## [Exercise goal]
After locating the line that contains "Image resolution: width=1114, height=2576." in the following entries, reproduce it and each later line exactly, including the last.

___ Working data

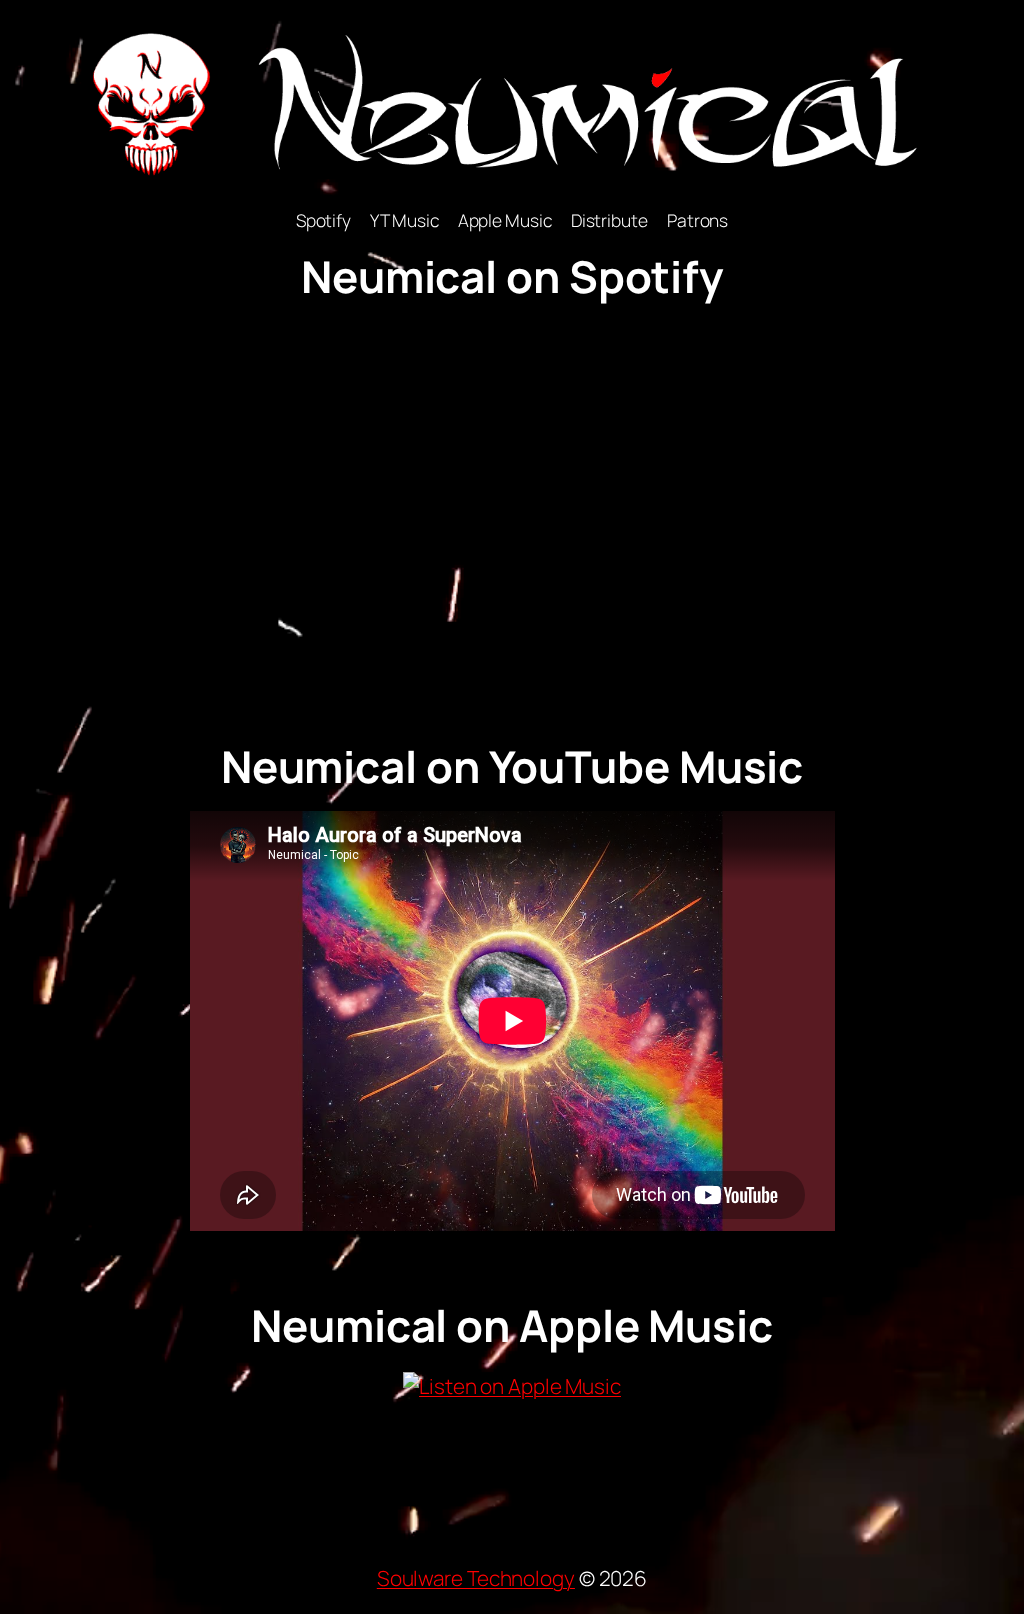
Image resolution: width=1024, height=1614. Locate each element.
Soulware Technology (476, 1578)
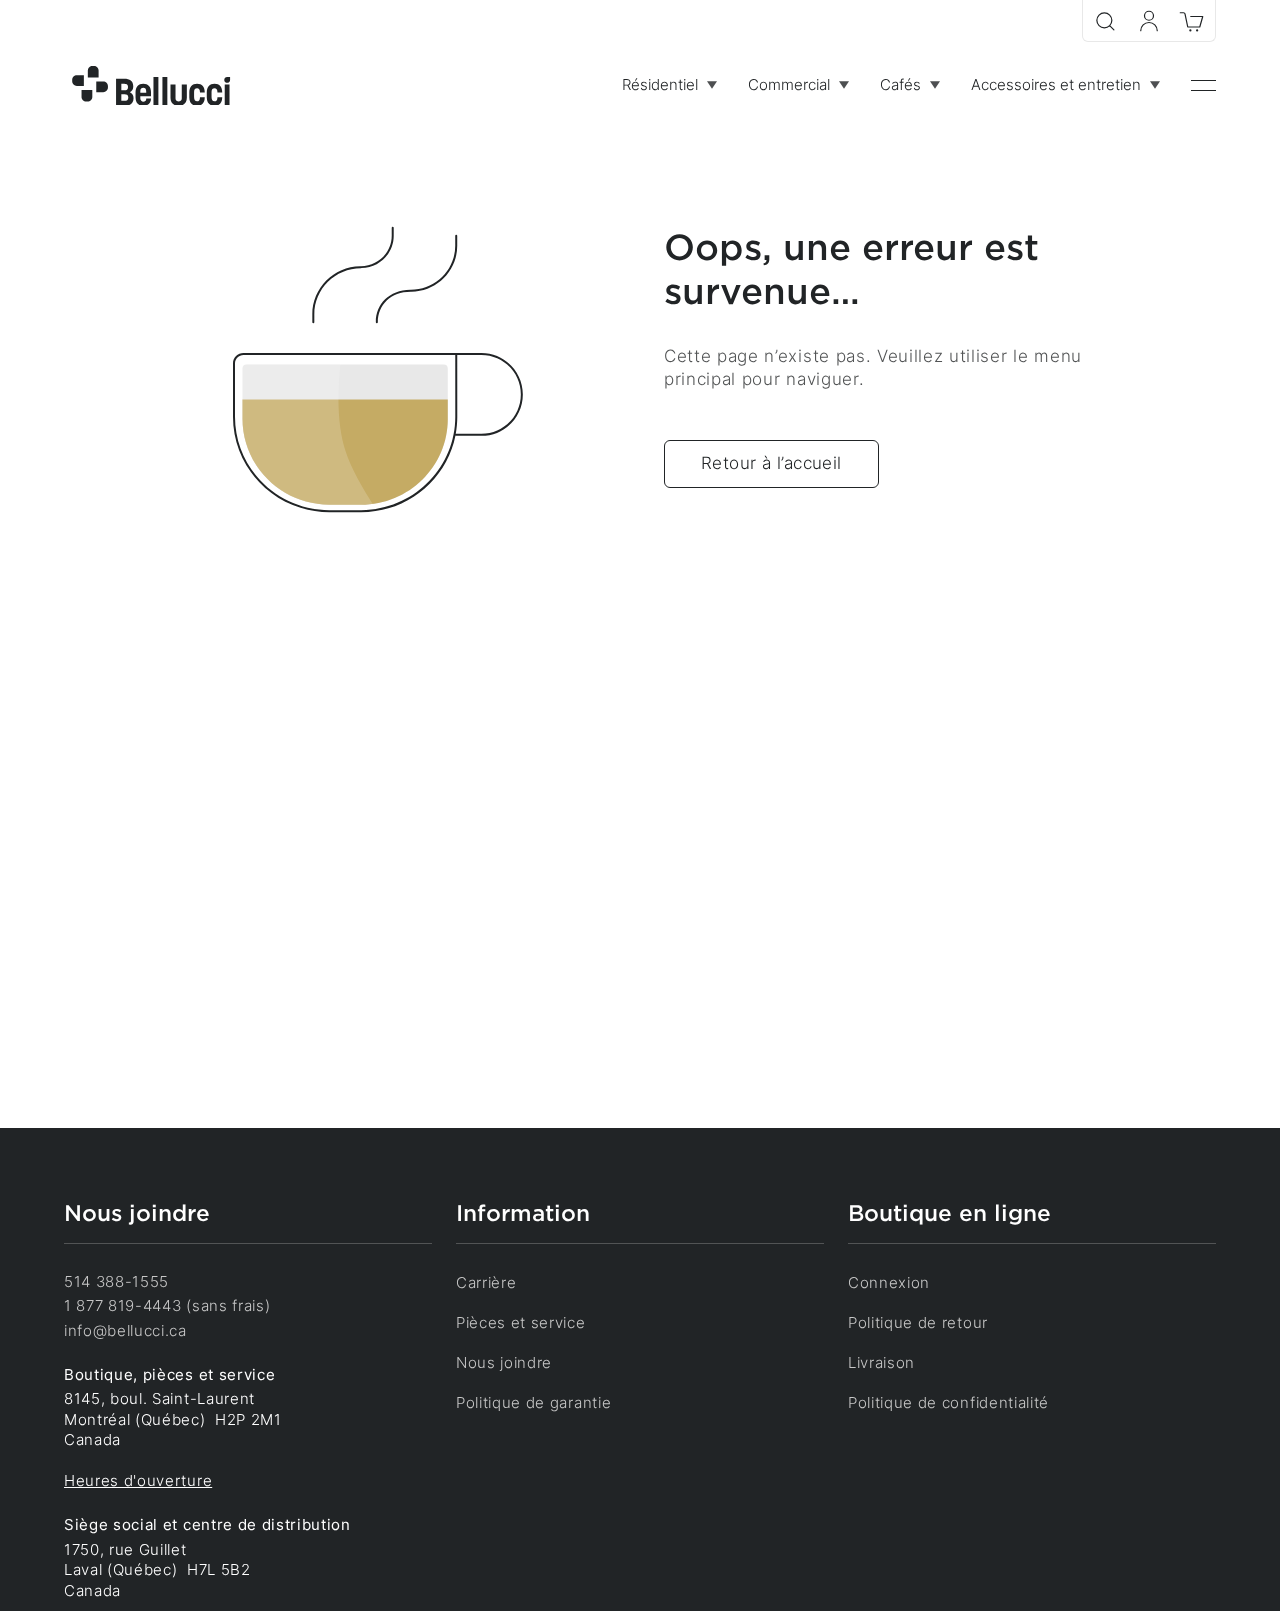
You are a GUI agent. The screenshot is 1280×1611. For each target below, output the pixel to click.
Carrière (486, 1283)
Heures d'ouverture (138, 1481)
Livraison (881, 1363)
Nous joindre (504, 1363)
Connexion (889, 1283)
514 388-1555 (116, 1282)
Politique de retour (918, 1323)
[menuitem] (669, 85)
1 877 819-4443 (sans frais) (167, 1306)
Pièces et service (521, 1323)
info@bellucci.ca (125, 1331)
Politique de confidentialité (948, 1403)
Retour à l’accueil (771, 463)
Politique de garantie (533, 1403)
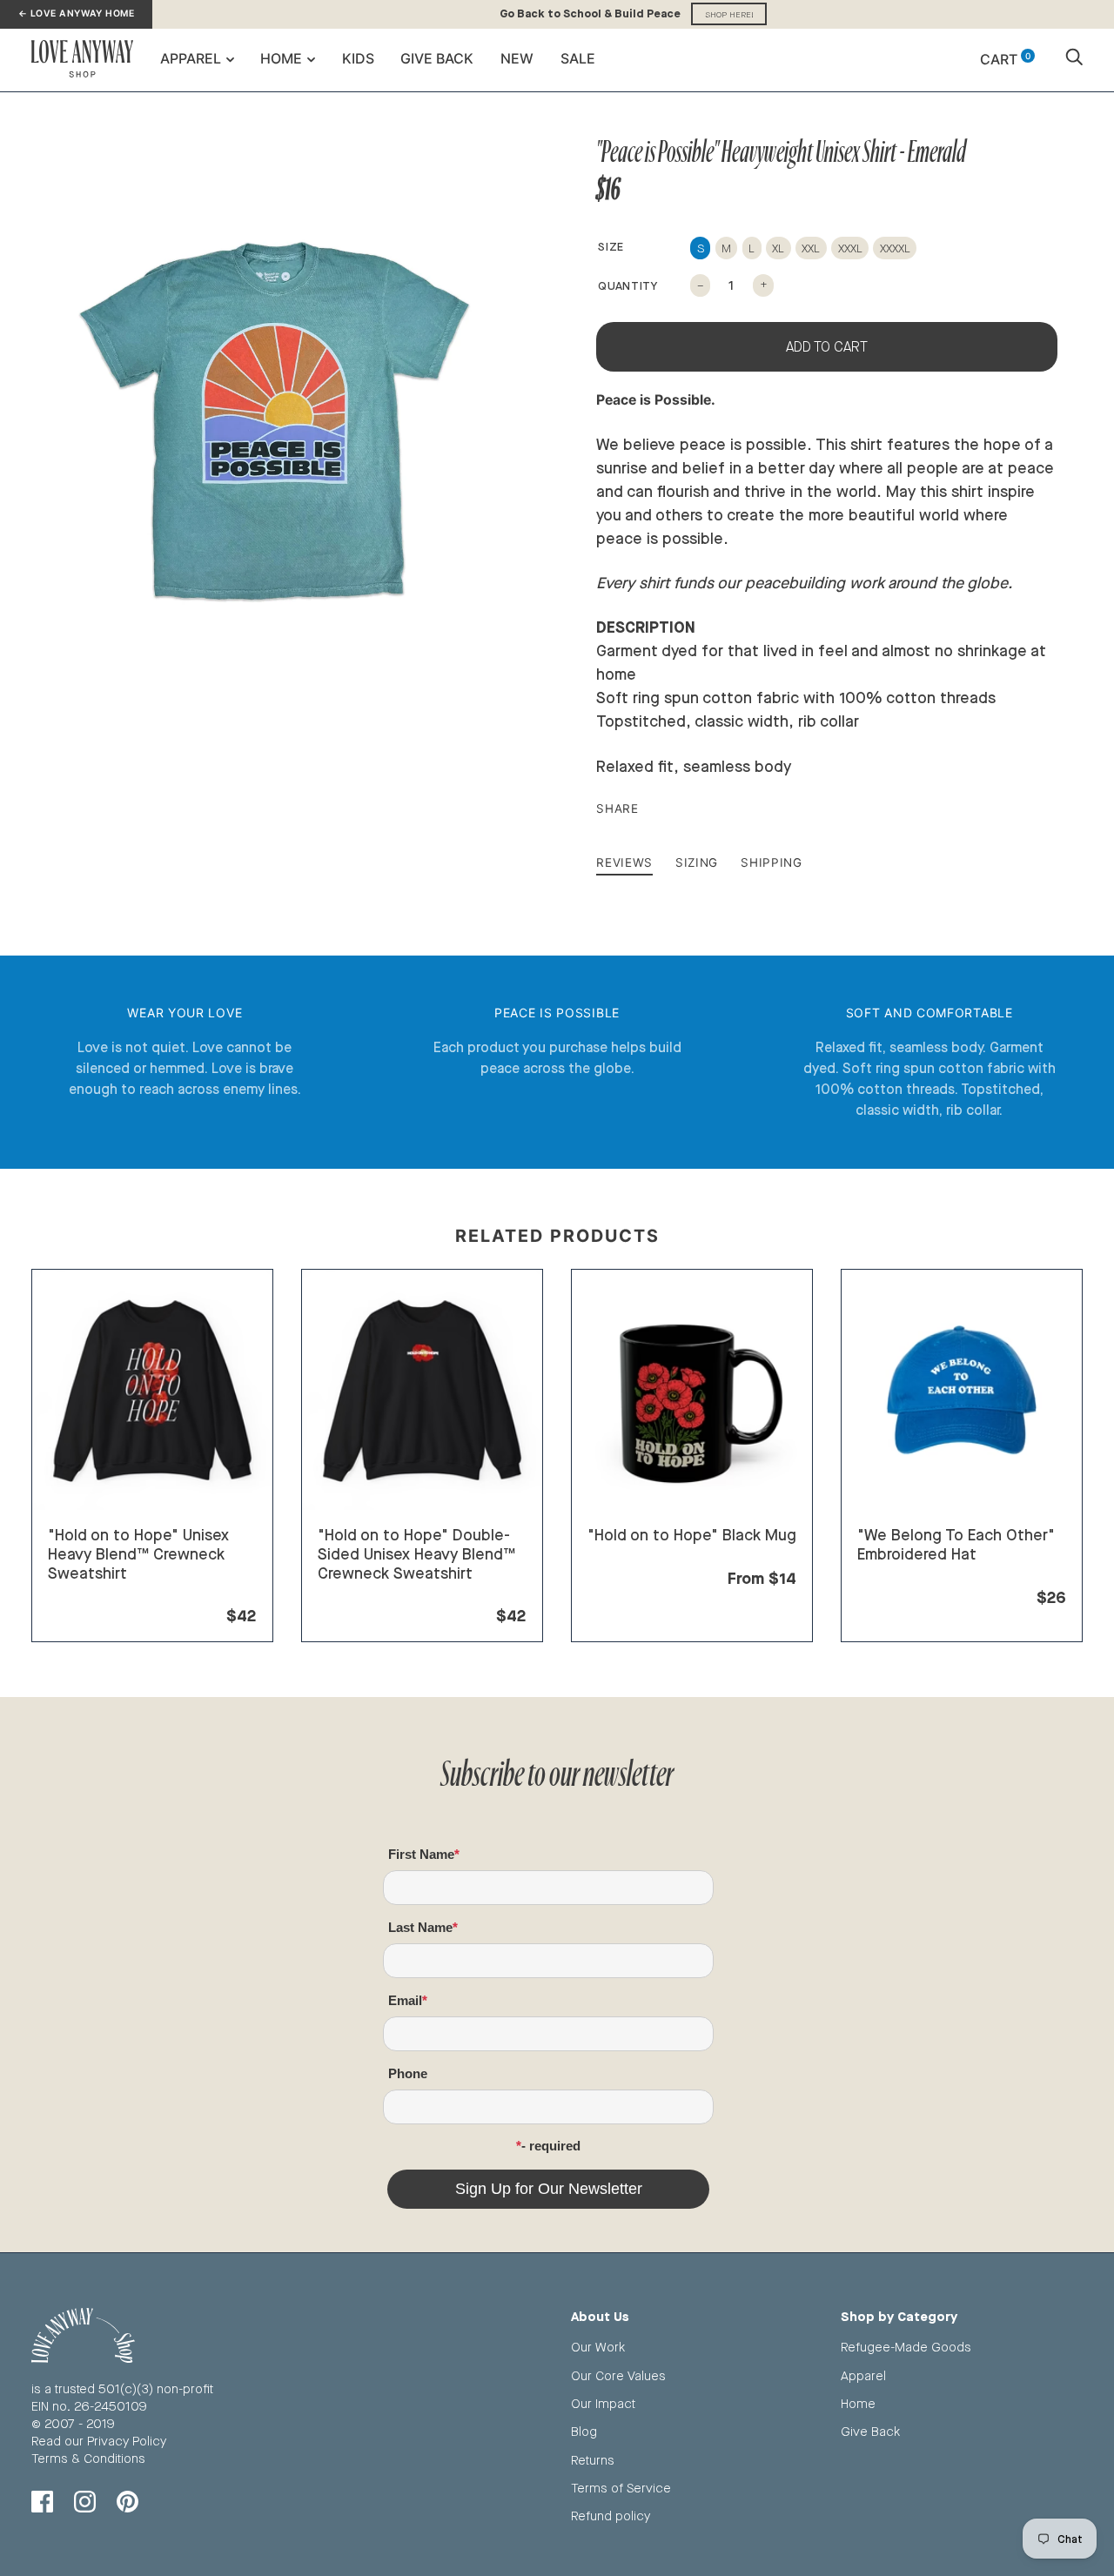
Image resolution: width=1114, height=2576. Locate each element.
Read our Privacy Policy (98, 2440)
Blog (584, 2431)
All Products (83, 1595)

______

## [Output below]
Image resolution: width=1114, height=2576. Locate each element.
Read our Privacy Policy (98, 2440)
Blog (584, 2431)
All Products (83, 1595)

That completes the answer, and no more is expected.